──────── PROVIDED RECORDS

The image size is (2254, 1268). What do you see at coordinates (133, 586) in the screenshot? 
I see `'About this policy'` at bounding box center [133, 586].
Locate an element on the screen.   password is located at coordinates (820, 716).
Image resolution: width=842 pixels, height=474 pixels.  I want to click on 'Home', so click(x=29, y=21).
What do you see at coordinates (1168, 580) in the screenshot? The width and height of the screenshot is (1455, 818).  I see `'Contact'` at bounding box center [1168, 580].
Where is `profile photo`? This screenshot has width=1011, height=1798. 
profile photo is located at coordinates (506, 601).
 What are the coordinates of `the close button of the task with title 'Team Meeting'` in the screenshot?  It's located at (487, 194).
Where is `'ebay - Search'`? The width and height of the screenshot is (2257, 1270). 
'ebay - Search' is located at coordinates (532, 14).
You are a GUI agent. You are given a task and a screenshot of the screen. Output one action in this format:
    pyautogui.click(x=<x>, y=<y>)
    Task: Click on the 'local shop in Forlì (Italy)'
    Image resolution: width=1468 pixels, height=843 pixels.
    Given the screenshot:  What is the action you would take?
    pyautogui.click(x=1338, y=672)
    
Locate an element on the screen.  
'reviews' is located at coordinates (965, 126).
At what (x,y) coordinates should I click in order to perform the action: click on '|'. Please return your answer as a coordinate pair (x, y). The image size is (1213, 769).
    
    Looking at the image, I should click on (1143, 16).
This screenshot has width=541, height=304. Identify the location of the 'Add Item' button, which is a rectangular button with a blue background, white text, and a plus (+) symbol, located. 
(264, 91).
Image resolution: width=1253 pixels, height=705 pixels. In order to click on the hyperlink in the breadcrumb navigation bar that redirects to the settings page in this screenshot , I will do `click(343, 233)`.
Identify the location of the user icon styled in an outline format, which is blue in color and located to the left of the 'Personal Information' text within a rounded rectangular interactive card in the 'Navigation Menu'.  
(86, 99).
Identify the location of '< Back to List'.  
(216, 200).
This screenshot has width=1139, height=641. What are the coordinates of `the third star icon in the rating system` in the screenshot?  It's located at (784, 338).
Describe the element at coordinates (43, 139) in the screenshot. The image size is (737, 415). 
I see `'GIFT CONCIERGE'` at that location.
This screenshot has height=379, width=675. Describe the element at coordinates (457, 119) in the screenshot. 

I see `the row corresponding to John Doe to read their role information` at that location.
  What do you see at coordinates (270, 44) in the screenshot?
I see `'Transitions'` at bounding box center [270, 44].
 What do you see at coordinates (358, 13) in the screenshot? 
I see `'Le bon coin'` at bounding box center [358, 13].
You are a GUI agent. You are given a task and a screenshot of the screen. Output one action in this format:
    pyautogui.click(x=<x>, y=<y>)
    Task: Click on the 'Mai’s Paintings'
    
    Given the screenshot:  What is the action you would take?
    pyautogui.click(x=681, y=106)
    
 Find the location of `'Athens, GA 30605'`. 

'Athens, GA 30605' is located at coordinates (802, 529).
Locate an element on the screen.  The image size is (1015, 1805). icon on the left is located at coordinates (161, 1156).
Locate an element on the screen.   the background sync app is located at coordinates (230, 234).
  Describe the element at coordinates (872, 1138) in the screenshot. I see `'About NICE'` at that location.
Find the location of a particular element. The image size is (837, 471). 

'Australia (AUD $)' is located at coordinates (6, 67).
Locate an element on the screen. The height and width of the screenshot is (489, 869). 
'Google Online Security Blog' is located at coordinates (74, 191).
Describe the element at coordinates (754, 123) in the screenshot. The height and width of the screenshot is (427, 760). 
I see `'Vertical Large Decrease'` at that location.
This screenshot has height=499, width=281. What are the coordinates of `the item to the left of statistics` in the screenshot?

────────────────

EXERCISE BRIEF — Change every occurrence of "Locate an element on the screen" in the items above to "Find an element on the screen", and leave the rest of each item as it is.

ANSWER TO THE PROBLEM —
The image size is (2254, 1268). What do you see at coordinates (133, 586) in the screenshot? 
I see `'About this policy'` at bounding box center [133, 586].
Find an element on the screen.   password is located at coordinates (820, 716).
Image resolution: width=842 pixels, height=474 pixels.  I want to click on 'Home', so click(x=29, y=21).
What do you see at coordinates (1168, 580) in the screenshot? The width and height of the screenshot is (1455, 818).  I see `'Contact'` at bounding box center [1168, 580].
Where is `profile photo`? This screenshot has width=1011, height=1798. 
profile photo is located at coordinates (506, 601).
 What are the coordinates of `the close button of the task with title 'Team Meeting'` in the screenshot?  It's located at (487, 194).
Where is `'ebay - Search'`? The width and height of the screenshot is (2257, 1270). 
'ebay - Search' is located at coordinates (532, 14).
You are a GUI agent. You are given a task and a screenshot of the screen. Output one action in this format:
    pyautogui.click(x=<x>, y=<y>)
    Task: Click on the 'local shop in Forlì (Italy)'
    Image resolution: width=1468 pixels, height=843 pixels.
    Given the screenshot:  What is the action you would take?
    pyautogui.click(x=1338, y=672)
    
Find an element on the screen.  
'reviews' is located at coordinates (965, 126).
At what (x,y) coordinates should I click in order to perform the action: click on '|'. Please return your answer as a coordinate pair (x, y). The image size is (1213, 769).
    
    Looking at the image, I should click on (1143, 16).
This screenshot has width=541, height=304. Identify the location of the 'Add Item' button, which is a rectangular button with a blue background, white text, and a plus (+) symbol, located. 
(264, 91).
Image resolution: width=1253 pixels, height=705 pixels. In order to click on the hyperlink in the breadcrumb navigation bar that redirects to the settings page in this screenshot , I will do `click(343, 233)`.
Identify the location of the user icon styled in an outline format, which is blue in color and located to the left of the 'Personal Information' text within a rounded rectangular interactive card in the 'Navigation Menu'.  
(86, 99).
Identify the location of '< Back to List'.  
(216, 200).
This screenshot has width=1139, height=641. What are the coordinates of `the third star icon in the rating system` in the screenshot?  It's located at (784, 338).
Describe the element at coordinates (43, 139) in the screenshot. The image size is (737, 415). 
I see `'GIFT CONCIERGE'` at that location.
This screenshot has height=379, width=675. Describe the element at coordinates (457, 119) in the screenshot. 

I see `the row corresponding to John Doe to read their role information` at that location.
  What do you see at coordinates (270, 44) in the screenshot?
I see `'Transitions'` at bounding box center [270, 44].
 What do you see at coordinates (358, 13) in the screenshot? 
I see `'Le bon coin'` at bounding box center [358, 13].
You are a GUI agent. You are given a task and a screenshot of the screen. Output one action in this format:
    pyautogui.click(x=<x>, y=<y>)
    Task: Click on the 'Mai’s Paintings'
    
    Given the screenshot:  What is the action you would take?
    pyautogui.click(x=681, y=106)
    
 Find the location of `'Athens, GA 30605'`. 

'Athens, GA 30605' is located at coordinates (802, 529).
Find an element on the screen.  The image size is (1015, 1805). icon on the left is located at coordinates (161, 1156).
Find an element on the screen.   the background sync app is located at coordinates (230, 234).
  Describe the element at coordinates (872, 1138) in the screenshot. I see `'About NICE'` at that location.
Find the location of a particular element. The image size is (837, 471). 

'Australia (AUD $)' is located at coordinates (6, 67).
Find an element on the screen. The height and width of the screenshot is (489, 869). 
'Google Online Security Blog' is located at coordinates (74, 191).
Describe the element at coordinates (754, 123) in the screenshot. The height and width of the screenshot is (427, 760). 
I see `'Vertical Large Decrease'` at that location.
This screenshot has height=499, width=281. What are the coordinates of `the item to the left of statistics` in the screenshot?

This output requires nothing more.